YOLOv5 is an open-source real-time object detection model that processes entire images in a single neural-network pass. It achieves sub-millisecond inference on modern GPUs and runs on edge devices like the Nvidia Jetson Orin.Source: Ultralytics
Is YOLOv5 being used in military drones?
Yes. CSIS confirmed in April 2026 that Russia's V2U autonomous loitering munition uses YOLOv5 as its target-recognition layer on a Jetson Orin module, identifying targets without operator input.Source: CSIS
Can open-source AI be used to build autonomous weapons?
Yes. Models like YOLOv5 can be fine-tuned on battlefield imagery to recognise target classes such as armoured vehicles. The V2U drone's use of YOLOv5 demonstrates that off-the-shelf open-source AI now underpins operational autonomous-strike systems.
How is YOLOv5 different from newer YOLO versions?
YOLOv5 uses an anchor-based detection head, requiring post-processing via NMS. Newer versions (v8, v9, v10) offer improved accuracy and anchor-free heads, but YOLOv5 remains widely deployed due to its maturity, ecosystem support, and Jetson optimisation.Source: Ultralytics

Background

YOLOv5 ("You Only Look Once" version 5) is an open-source object detection framework developed by Ultralytics and released in 2020. Built on a CSPDarknet53 backbone with a PANet neck and anchor-based detection head, it processes entire images in a single neural network pass, achieving real-time inference speeds while maintaining high accuracy. It exports to TensorRT, ONNX, TFLite, and CoreML, making it trivially portable onto embedded compute modules including the Nvidia Jetson family. CSIS analysis published in April 2026 confirmed that Russia's V2U autonomous loitering munition uses YOLOv5 as its target-recognition layer, running on a Jetson Orin module.

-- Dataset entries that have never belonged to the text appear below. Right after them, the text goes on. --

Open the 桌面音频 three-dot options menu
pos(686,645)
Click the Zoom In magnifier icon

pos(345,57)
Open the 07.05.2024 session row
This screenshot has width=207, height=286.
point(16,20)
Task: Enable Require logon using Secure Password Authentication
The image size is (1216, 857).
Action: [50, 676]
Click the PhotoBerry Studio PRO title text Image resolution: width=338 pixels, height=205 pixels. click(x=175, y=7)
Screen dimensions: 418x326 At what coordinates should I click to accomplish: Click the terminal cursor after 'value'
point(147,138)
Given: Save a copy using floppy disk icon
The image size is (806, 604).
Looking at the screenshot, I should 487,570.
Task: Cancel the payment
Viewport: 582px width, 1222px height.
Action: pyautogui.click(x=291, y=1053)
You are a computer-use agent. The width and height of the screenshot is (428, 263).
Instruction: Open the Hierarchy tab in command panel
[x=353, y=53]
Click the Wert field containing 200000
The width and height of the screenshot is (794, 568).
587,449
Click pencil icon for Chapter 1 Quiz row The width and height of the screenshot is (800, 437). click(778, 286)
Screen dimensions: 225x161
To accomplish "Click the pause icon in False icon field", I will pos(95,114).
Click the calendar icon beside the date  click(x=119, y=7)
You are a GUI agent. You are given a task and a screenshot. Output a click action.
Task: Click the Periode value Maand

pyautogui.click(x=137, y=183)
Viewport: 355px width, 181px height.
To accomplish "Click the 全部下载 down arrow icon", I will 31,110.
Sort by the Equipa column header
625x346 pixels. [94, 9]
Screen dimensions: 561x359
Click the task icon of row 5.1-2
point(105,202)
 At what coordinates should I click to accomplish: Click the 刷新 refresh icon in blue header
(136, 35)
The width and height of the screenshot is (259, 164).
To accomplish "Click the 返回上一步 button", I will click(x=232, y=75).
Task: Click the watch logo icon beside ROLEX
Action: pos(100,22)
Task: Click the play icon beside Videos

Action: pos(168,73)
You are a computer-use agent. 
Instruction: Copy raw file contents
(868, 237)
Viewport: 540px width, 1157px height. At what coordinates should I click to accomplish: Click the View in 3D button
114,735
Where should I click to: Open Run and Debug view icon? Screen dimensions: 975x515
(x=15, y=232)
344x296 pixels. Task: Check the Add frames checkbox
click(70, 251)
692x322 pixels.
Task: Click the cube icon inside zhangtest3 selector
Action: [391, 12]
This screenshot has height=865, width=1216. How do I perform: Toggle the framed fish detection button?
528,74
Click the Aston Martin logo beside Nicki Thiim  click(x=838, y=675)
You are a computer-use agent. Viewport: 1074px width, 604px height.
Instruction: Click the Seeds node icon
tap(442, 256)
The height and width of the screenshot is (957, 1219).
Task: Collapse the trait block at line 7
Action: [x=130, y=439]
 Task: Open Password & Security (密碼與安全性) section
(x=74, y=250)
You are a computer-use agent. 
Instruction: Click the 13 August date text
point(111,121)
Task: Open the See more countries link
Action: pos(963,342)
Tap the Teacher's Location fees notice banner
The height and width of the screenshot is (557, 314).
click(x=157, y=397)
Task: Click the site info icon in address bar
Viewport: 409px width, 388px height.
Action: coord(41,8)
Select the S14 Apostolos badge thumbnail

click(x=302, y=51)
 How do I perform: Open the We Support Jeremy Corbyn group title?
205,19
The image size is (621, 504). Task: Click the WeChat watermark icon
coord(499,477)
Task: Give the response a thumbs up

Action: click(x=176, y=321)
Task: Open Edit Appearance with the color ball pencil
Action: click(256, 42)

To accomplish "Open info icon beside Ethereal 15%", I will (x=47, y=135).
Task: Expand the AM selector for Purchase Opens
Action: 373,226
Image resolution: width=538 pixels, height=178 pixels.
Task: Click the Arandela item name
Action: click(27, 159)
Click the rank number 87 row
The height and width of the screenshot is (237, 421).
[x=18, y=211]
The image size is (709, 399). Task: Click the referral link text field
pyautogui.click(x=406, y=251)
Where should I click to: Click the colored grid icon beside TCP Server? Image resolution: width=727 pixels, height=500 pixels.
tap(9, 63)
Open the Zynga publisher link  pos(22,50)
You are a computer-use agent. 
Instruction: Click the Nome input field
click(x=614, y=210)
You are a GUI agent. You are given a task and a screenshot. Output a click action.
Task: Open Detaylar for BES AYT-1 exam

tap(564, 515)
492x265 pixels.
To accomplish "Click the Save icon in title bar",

YOLOv5's architecture is designed for speed: on an Nvidia A100 via TensorRT, the baseline model achieves 1.06 ms inference latency, while Jetson-optimised deployments run at usable speeds for real-time scene processing. The GitHub repository has accumulated over 50,000 STARs and remains one of the most widely forked computer vision projects in existence. Its open licence and straightforward fine-tuning pipeline have made it the default starting point for custom detection tasks, including military targeting research.

The V2U deployment illustrates a broader pattern in the Ukraine conflict: publicly available open-source models, fine-tuned on battlefield imagery for target classes such as armoured vehicles and personnel, provide a rapid path to autonomous engagement without the cost or lead time of bespoke military AI. YOLOv5's combination of edge-AI compatibility, documented fine-tuning ease, and publicly available pre-trained weights makes it a recurring component in autonomous drone programmes on both sides of the conflict.